Britain strongly condemns China for execution of drug trafficker

By Patti Waldmeir, Jim Pickard and James Blitz
Wednesday, December 30, 2009

Britain and China were engaged in a fierce diplomatic argument Tuesday after the Chinese government executed a British citizen for drug trafficking despite claims that he was mentally ill and unfit to stand trial.

British Prime Minister Gordon Brown condemned the execution of Akmal Shaikh, a 53-year-old father of three, "in the strongest terms," adding that he was particularly concerned that no mental health assessment was undertaken.

Shaikh, who was caught smuggling heroin into China, was put to death by lethal injection Tuesday in Urumqi, the capital of China's westernmost province of Xinjiang. Shaikh's family issued a statement saying it was "ludicrous" that he was required to prove his own mental disability, which it characterized as bipolar disorder.

The British Foreign Office underscored its anger by formally summoning the Chinese ambassador in London for a confrontation with Ivan Lewis, one of its ministers. Lewis said after the meeting that he had told the ambassador in a "difficult conversation" that China had "failed in its basic human rights responsibilities."

British officials indicated privately that they were "realistic" about the case and did not think it would undermine the deeper political and trading relationship between Britain and China. China, however, reacted toughly, saying the British should withdraw their criticism if they did not want to damage bilateral relations.

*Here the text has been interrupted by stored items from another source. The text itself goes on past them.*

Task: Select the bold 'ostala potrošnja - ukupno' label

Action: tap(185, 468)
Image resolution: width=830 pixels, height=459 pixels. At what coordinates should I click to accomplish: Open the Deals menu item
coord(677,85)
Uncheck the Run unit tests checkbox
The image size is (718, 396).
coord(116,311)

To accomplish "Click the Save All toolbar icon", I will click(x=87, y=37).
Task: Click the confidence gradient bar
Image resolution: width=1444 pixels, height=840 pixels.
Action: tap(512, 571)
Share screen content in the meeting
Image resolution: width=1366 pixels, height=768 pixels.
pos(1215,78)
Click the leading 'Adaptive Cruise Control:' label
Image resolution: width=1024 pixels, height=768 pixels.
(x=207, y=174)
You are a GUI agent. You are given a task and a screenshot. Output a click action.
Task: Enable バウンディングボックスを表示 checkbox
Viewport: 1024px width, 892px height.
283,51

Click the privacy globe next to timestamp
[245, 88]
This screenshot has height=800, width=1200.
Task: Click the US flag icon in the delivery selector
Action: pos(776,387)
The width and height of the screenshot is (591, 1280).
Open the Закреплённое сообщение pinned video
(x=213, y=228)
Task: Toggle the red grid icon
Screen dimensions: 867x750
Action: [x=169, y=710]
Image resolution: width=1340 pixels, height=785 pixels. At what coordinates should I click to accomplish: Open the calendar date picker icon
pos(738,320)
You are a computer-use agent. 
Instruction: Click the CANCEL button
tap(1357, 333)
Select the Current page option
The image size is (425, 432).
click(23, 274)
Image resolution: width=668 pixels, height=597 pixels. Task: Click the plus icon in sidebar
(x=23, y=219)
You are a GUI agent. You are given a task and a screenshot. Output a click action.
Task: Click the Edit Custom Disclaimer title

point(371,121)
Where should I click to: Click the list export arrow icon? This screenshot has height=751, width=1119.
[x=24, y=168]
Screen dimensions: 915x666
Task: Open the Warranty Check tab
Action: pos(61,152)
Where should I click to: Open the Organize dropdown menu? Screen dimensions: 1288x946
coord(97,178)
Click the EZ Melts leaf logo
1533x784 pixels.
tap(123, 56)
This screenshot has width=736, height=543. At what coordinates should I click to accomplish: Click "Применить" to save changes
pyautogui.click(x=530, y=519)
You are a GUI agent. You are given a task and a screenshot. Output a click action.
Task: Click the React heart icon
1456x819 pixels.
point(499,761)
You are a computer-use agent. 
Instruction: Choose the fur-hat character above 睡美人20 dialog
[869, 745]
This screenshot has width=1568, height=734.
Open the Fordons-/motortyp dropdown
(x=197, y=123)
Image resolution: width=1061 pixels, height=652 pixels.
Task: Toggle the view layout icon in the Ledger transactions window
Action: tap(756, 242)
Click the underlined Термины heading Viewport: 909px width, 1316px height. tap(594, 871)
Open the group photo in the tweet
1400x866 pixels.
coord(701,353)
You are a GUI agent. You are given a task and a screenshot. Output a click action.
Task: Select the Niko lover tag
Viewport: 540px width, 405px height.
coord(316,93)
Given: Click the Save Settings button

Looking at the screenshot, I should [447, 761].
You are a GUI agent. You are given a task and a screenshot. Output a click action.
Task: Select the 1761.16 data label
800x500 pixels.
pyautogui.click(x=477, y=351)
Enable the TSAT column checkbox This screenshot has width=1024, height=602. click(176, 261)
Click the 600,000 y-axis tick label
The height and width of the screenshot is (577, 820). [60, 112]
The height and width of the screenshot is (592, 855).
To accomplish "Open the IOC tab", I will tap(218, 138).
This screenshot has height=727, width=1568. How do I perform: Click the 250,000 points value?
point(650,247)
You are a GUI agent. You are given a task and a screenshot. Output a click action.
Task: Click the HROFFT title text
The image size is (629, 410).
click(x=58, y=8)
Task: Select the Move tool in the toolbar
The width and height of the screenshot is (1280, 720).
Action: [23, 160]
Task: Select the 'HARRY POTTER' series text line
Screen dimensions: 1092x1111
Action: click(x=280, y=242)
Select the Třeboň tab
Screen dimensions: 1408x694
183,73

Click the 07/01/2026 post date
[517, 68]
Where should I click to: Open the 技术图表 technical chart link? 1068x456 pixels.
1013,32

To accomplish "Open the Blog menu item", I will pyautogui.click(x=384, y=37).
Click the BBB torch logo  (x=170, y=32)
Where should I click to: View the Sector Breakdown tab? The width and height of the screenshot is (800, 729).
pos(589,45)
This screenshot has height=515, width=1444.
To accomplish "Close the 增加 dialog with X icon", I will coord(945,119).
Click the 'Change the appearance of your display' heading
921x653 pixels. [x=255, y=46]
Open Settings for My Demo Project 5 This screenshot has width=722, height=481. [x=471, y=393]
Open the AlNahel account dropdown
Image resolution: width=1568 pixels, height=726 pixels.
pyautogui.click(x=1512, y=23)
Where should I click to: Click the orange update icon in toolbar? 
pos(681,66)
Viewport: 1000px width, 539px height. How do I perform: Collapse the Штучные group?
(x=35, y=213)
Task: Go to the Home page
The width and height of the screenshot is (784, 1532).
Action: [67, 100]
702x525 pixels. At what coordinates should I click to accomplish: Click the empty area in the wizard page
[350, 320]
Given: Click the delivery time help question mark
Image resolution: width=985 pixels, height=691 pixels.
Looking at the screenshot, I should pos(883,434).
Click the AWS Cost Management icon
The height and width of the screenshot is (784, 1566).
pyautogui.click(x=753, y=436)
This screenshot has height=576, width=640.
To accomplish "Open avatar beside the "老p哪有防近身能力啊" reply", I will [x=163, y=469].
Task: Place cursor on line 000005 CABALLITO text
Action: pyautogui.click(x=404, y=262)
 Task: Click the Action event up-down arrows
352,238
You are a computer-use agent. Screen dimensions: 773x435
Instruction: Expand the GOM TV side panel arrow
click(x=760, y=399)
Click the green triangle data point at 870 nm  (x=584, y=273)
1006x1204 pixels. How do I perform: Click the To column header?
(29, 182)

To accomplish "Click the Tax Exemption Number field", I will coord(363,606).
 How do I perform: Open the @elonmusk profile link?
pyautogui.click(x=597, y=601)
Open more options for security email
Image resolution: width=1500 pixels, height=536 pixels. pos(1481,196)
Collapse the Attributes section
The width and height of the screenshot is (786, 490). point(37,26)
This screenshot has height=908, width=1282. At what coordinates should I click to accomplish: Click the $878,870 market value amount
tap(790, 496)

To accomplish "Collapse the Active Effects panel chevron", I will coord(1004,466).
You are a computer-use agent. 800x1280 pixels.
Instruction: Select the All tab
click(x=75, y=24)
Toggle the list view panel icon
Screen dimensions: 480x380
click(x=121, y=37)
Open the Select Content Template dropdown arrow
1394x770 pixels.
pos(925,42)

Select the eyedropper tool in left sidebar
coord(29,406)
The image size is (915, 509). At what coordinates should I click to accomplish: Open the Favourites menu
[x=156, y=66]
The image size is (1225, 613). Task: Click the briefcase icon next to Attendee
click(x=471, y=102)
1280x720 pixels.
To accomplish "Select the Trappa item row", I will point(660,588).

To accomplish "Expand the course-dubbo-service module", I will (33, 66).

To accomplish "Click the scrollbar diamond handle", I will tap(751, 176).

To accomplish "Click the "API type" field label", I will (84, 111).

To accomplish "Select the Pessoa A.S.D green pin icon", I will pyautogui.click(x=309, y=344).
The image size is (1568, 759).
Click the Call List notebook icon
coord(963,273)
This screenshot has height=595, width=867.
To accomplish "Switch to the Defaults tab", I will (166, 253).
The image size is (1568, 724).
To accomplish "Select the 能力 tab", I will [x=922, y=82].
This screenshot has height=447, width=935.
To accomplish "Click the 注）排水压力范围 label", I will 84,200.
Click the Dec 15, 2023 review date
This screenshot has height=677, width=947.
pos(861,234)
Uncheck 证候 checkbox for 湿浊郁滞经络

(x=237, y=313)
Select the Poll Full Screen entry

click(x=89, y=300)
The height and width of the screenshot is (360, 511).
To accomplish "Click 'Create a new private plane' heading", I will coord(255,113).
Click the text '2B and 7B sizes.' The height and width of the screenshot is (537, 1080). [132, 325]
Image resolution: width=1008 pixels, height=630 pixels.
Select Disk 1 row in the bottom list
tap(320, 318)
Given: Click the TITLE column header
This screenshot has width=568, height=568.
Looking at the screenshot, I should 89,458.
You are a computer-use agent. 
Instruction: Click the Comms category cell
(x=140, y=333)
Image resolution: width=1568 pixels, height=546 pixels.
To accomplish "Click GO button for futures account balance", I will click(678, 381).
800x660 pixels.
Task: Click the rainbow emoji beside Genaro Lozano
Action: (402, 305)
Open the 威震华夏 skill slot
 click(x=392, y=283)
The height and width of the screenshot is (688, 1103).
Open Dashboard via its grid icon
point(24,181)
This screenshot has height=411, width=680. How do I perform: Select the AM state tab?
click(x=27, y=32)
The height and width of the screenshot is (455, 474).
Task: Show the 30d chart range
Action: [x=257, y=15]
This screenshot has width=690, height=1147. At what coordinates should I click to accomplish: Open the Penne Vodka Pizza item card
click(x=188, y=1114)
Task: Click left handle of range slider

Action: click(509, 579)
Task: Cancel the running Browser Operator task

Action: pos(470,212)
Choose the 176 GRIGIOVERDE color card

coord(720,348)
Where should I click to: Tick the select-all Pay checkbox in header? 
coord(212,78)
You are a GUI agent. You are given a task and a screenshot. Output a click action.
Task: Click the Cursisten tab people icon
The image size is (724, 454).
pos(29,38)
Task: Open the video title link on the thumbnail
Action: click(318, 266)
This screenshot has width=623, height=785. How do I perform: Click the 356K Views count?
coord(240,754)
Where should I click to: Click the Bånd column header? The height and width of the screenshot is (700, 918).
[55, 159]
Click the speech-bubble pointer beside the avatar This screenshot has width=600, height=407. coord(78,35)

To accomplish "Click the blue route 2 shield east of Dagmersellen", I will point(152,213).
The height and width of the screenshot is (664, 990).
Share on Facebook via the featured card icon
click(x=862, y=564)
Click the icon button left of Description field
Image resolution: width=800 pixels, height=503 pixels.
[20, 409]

Beijing said "strong resentment" about illegal drugs in the country was based on "the bitter memory of history," a reference to Britain's role in enforcing the importation of opium into China in the 19th century.

"It is the common wish of people around the world to strike against the crime of drug trafficking," the Chinese Foreign Ministry said. China carried out more executions than the rest of the world combined last year, Amnesty International said.

Early signs of Chinese public opinion suggested widespread approval of the execution, with most respondents on, a popular Web site, supporting it.

Even in Britain, public opinion was at least somewhat divided, with readers of one popular daily posting support online for a column suggesting that the decision may have been justified.

-- Financial Times

Waldmeir reported from Beijing, Pickard and Blitz from London.